_MATERIAL FOR THE TASK_

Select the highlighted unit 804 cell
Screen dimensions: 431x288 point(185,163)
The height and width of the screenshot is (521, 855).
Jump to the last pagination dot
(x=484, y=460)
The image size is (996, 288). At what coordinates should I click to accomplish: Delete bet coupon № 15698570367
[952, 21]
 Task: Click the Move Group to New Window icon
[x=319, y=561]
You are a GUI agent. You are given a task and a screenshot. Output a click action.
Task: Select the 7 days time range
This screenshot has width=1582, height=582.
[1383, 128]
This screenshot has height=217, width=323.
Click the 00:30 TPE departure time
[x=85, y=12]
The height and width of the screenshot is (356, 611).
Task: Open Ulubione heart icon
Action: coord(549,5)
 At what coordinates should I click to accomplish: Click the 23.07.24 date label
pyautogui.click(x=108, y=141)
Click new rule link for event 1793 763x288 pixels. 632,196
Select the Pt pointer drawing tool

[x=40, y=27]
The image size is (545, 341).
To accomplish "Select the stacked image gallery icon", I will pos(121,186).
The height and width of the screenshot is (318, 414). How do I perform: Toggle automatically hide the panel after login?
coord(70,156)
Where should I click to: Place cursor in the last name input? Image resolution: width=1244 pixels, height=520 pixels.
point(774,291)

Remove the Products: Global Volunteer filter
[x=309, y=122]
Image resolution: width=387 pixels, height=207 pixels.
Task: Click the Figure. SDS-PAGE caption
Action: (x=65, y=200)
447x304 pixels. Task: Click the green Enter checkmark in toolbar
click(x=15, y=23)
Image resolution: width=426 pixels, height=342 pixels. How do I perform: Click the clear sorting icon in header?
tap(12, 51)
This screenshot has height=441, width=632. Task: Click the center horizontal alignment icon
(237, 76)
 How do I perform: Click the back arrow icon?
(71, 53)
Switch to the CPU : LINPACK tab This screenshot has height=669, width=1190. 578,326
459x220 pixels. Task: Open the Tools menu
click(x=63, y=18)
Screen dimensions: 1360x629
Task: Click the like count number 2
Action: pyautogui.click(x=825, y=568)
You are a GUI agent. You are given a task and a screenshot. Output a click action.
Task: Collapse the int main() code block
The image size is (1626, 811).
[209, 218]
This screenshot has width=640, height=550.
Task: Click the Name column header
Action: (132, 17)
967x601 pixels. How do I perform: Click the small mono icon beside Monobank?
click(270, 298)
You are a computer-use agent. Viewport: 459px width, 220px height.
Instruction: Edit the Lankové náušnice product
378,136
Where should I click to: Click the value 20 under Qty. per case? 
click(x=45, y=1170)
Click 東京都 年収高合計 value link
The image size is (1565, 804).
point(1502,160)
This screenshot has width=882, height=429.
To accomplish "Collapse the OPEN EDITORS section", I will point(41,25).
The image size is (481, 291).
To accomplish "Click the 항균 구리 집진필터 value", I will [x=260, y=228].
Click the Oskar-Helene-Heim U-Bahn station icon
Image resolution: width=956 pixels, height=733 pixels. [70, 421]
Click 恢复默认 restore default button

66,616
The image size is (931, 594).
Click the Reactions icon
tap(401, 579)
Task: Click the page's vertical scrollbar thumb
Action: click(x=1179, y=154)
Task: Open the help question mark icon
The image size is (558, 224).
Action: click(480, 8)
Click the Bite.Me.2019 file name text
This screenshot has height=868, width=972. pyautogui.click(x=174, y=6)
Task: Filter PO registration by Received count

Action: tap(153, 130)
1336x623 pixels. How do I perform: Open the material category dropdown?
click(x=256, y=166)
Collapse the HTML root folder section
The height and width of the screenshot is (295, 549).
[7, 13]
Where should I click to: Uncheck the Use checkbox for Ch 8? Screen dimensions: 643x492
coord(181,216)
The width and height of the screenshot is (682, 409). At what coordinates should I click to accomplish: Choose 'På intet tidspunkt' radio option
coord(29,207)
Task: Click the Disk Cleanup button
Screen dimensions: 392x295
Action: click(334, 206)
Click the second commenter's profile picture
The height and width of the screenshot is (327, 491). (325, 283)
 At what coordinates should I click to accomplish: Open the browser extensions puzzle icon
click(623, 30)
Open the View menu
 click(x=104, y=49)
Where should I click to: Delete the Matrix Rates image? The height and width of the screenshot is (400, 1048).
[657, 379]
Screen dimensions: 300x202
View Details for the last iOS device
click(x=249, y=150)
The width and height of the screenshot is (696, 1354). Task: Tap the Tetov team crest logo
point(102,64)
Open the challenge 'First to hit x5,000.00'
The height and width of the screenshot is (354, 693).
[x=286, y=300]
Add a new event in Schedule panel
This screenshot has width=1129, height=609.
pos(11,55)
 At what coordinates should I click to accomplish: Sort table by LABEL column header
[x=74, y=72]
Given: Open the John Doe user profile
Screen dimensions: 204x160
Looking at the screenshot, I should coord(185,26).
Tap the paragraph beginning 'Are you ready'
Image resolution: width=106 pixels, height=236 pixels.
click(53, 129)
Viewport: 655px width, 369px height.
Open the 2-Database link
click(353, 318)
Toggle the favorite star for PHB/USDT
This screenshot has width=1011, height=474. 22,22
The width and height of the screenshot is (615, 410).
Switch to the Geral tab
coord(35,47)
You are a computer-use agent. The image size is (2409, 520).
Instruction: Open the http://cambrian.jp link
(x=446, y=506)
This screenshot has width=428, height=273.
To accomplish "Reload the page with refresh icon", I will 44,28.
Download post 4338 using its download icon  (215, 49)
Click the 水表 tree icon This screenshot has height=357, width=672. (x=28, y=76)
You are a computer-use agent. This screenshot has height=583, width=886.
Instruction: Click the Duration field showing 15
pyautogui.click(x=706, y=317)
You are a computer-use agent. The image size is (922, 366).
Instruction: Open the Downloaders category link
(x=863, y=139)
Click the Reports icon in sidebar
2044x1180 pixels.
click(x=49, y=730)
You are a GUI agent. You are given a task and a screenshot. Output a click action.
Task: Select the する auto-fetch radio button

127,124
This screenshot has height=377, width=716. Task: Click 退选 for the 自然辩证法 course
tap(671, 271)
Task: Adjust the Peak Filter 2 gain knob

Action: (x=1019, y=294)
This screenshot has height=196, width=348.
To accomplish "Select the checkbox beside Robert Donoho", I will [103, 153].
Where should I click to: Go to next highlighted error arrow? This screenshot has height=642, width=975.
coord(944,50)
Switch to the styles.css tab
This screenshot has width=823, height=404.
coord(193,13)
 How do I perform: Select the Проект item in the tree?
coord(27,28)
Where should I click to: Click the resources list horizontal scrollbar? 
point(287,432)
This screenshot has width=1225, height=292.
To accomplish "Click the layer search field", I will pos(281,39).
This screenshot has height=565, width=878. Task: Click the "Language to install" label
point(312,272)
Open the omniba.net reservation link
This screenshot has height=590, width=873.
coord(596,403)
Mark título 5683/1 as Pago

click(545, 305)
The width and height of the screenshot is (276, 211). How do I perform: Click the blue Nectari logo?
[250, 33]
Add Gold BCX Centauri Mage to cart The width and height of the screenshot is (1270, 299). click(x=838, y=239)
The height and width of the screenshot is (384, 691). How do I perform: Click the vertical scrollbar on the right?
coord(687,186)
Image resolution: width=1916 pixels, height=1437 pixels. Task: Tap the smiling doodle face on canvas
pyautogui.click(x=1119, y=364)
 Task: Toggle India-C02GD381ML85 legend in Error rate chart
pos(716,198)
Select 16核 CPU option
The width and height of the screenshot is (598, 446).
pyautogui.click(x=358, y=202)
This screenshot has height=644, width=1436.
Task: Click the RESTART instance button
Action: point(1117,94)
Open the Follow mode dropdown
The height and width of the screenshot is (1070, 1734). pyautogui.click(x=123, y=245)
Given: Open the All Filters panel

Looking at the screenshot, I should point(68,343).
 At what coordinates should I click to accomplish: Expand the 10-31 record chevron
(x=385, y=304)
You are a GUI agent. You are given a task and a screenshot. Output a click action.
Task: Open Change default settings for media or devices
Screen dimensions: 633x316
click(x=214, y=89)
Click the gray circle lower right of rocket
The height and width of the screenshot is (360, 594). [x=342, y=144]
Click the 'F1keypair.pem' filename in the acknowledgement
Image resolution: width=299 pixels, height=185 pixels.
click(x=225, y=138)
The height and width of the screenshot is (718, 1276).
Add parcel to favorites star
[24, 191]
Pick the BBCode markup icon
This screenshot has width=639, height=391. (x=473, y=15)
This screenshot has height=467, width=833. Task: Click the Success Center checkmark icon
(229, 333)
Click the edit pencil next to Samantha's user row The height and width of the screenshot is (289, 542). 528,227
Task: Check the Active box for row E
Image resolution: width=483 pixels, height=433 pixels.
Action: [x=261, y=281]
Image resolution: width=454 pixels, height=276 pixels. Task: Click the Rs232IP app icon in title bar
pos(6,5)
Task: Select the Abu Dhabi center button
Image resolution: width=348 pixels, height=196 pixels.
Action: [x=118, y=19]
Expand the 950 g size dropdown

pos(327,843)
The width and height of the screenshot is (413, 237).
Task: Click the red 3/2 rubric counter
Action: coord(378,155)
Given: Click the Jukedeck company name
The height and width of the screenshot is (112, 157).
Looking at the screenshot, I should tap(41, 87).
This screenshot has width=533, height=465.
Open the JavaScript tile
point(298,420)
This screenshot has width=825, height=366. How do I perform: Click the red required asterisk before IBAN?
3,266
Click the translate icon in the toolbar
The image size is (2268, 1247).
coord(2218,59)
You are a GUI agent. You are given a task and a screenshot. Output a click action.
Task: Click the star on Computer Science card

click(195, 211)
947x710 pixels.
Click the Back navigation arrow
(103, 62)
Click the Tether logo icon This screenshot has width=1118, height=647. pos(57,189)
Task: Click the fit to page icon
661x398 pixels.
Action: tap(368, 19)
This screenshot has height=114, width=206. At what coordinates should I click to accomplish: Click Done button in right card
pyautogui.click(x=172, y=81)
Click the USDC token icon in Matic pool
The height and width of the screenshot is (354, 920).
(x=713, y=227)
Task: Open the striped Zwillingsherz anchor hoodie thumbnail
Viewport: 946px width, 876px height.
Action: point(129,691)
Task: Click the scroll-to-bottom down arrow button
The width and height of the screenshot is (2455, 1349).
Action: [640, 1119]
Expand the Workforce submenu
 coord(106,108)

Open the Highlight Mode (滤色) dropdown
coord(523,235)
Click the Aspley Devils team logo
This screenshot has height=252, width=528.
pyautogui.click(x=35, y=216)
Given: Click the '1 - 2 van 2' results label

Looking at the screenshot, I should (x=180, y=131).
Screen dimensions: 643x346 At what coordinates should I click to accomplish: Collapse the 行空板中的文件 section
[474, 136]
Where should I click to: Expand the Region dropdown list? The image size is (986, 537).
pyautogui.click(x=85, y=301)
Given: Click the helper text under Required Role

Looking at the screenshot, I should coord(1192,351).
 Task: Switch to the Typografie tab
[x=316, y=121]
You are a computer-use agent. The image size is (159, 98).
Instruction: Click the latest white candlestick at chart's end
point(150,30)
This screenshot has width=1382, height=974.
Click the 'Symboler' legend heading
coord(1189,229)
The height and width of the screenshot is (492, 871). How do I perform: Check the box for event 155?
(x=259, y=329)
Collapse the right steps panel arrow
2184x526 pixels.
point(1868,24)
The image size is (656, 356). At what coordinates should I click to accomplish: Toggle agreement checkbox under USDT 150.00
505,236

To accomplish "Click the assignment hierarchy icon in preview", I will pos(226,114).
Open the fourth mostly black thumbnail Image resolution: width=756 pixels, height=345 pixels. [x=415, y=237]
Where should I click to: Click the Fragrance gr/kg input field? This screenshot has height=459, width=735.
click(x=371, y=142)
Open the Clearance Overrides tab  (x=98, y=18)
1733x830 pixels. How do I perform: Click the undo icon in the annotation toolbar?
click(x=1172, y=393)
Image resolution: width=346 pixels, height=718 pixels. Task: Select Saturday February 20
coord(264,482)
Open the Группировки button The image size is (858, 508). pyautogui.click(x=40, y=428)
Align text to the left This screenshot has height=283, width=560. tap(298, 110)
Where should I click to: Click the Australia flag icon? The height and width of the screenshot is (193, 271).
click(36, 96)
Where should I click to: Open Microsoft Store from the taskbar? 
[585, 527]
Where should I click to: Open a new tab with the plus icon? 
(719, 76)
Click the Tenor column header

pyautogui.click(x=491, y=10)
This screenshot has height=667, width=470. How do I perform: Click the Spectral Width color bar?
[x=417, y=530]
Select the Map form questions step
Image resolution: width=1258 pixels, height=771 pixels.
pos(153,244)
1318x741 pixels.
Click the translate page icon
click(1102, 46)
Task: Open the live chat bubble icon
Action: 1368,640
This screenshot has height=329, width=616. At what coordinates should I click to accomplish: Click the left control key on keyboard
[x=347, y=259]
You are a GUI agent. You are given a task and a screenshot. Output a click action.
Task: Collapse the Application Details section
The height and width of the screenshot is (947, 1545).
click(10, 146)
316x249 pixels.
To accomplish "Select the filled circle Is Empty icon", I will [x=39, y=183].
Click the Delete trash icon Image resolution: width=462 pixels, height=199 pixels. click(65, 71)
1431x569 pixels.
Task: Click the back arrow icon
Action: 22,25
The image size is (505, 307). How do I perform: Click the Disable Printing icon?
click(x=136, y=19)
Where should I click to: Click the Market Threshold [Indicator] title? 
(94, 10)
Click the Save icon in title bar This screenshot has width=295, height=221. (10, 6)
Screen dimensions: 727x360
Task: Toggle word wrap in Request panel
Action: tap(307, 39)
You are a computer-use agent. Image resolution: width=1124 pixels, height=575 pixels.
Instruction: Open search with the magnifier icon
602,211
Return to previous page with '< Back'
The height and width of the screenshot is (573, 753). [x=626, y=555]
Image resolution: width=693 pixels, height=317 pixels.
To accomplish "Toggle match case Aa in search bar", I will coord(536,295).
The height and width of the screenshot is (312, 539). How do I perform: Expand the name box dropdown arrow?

_WHAT THE TASK REQUIRES_
Reproduce the rows above without any change, starting from the first one and continuing down through the line containing "click(x=15, y=23)", including that line.

_RESPONSE TO THIS TASK_
Select the highlighted unit 804 cell
Screen dimensions: 431x288 point(185,163)
The height and width of the screenshot is (521, 855).
Jump to the last pagination dot
(x=484, y=460)
The image size is (996, 288). At what coordinates should I click to accomplish: Delete bet coupon № 15698570367
[952, 21]
 Task: Click the Move Group to New Window icon
[x=319, y=561]
You are a GUI agent. You are given a task and a screenshot. Output a click action.
Task: Select the 7 days time range
This screenshot has width=1582, height=582.
[1383, 128]
This screenshot has height=217, width=323.
Click the 00:30 TPE departure time
[x=85, y=12]
The height and width of the screenshot is (356, 611).
Task: Open Ulubione heart icon
Action: coord(549,5)
 At what coordinates should I click to accomplish: Click the 23.07.24 date label
pyautogui.click(x=108, y=141)
Click new rule link for event 1793 763x288 pixels. 632,196
Select the Pt pointer drawing tool

[x=40, y=27]
The image size is (545, 341).
To accomplish "Select the stacked image gallery icon", I will pos(121,186).
The height and width of the screenshot is (318, 414). How do I perform: Toggle automatically hide the panel after login?
coord(70,156)
Where should I click to: Place cursor in the last name input? Image resolution: width=1244 pixels, height=520 pixels.
point(774,291)

Remove the Products: Global Volunteer filter
[x=309, y=122]
Image resolution: width=387 pixels, height=207 pixels.
Task: Click the Figure. SDS-PAGE caption
Action: (x=65, y=200)
447x304 pixels. Task: Click the green Enter checkmark in toolbar
click(x=15, y=23)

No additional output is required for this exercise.